Pipefitters lay out, assemble, set up, maintain, and fix various types of piping systems. They use a variety of materials such as plastic, iron, copper, aluminum, steel, lead, and clay. They work with water systems, waste systems, and systems that provide gas for heating and cooling and cooking purposes. They install and fix low-pressure and high-pressure piping systems used in heating and cooling, manufacturing, and creating electricity in buildings and structures. They read and interpret specifications, plans, and blueprints, create detailed sketches for pipe and equipment installation, cut openings for the pipes using many different tools, measure and cut materials, and complete threading, bending, grooving, brazing, soldering, and welding tasks.

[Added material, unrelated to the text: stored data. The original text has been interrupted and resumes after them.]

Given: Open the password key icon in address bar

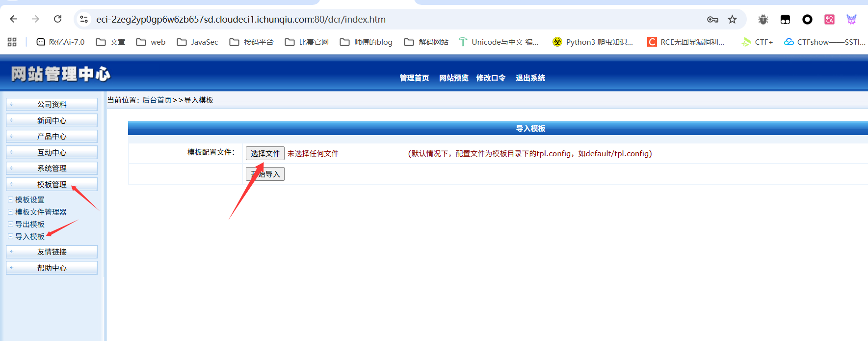Looking at the screenshot, I should 712,19.
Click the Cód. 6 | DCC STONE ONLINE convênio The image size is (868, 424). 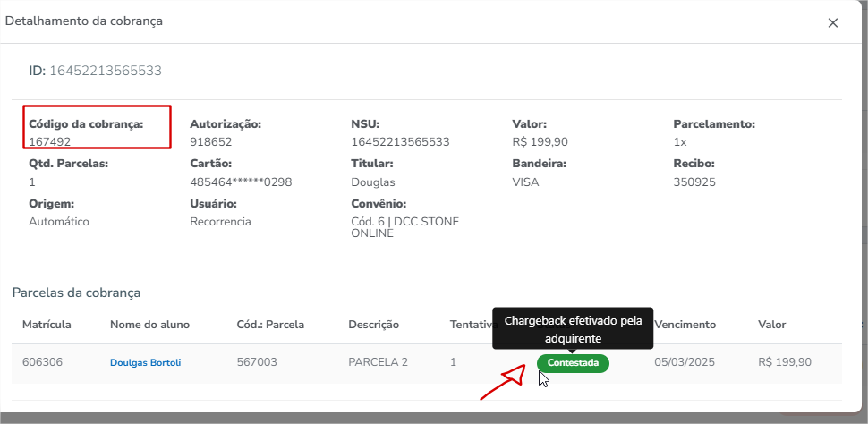point(404,227)
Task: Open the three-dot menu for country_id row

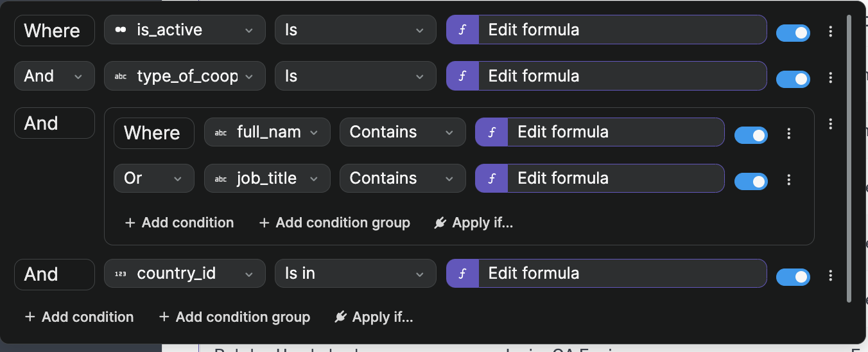Action: (831, 276)
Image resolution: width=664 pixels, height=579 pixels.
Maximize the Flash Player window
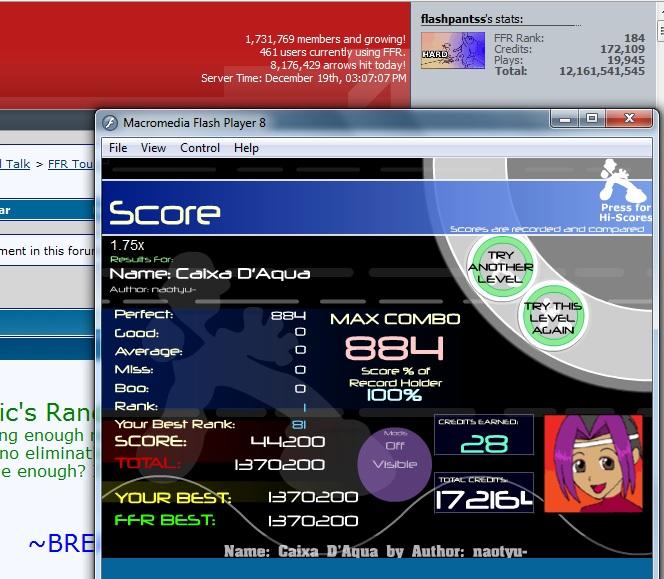tap(592, 119)
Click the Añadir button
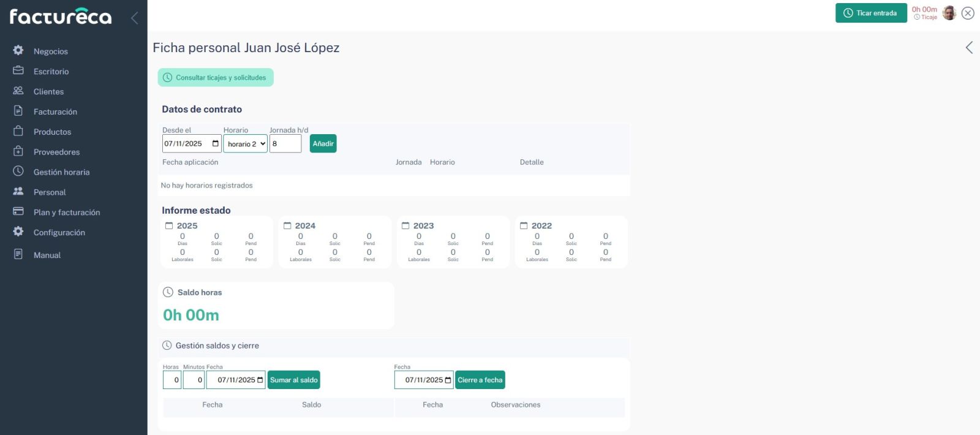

They also set up automatic control panels to regulate a variety of systems.
Pipefitters use many different construction methods and materials depending on the project type. Some systems are very specialized such as municipal sewerage systems, and require crews of pipefitters.
What kind of training does a pipefitter need?
Most pipefitters complete formal training through community colleges and technical schools. Some complete apprenticeship programs that provide comprehensive training. Most apprenticeship programs consist of 4 to 5 years of 144 hours of annual classroom instruction and paid training on the job. Coursework typically includes mathematics, blueprint reading, drafting, safety, chemistry, and physics. Apprentices learn basic skills through on the job training. As they gain experience, they learn how to work with many types of pipes and how to install various piping systems. A few states require pipefitters to be licensed and the requirements usually include work experience and passing a written examination.
What are the prospects for a career as a pipefitter?
Employment of pipefitters is projected to about as fast as average for all professions, increasing 10% from 2006 to 2016 (1). The growing population and construction and maintenance of buildings and structures will drive job growth.
Job prospects are expected to be very good especially for pipefitters that are skilled and have welding abilities. Job openings will also arise to replace pipefitters who retire or leave the field.
How much do pipefitters make?
As of September 2009, the middle 50% of pipefitters earned annual salaries between $34,940 and $48,310. The highest 10% earned annual salaries of more than $55,174 (2).
A career as a pipefitter is a great choice for people interested in installing piping and tubing. Pipefitters must be in good physical health and have excellent communication and interpersonal skills. Confidence, precision, leadership, organization, manual dexterity, and willingness to learn are essential qualities. Good mathematical skills and ability to work as part of a team are also necessary traits.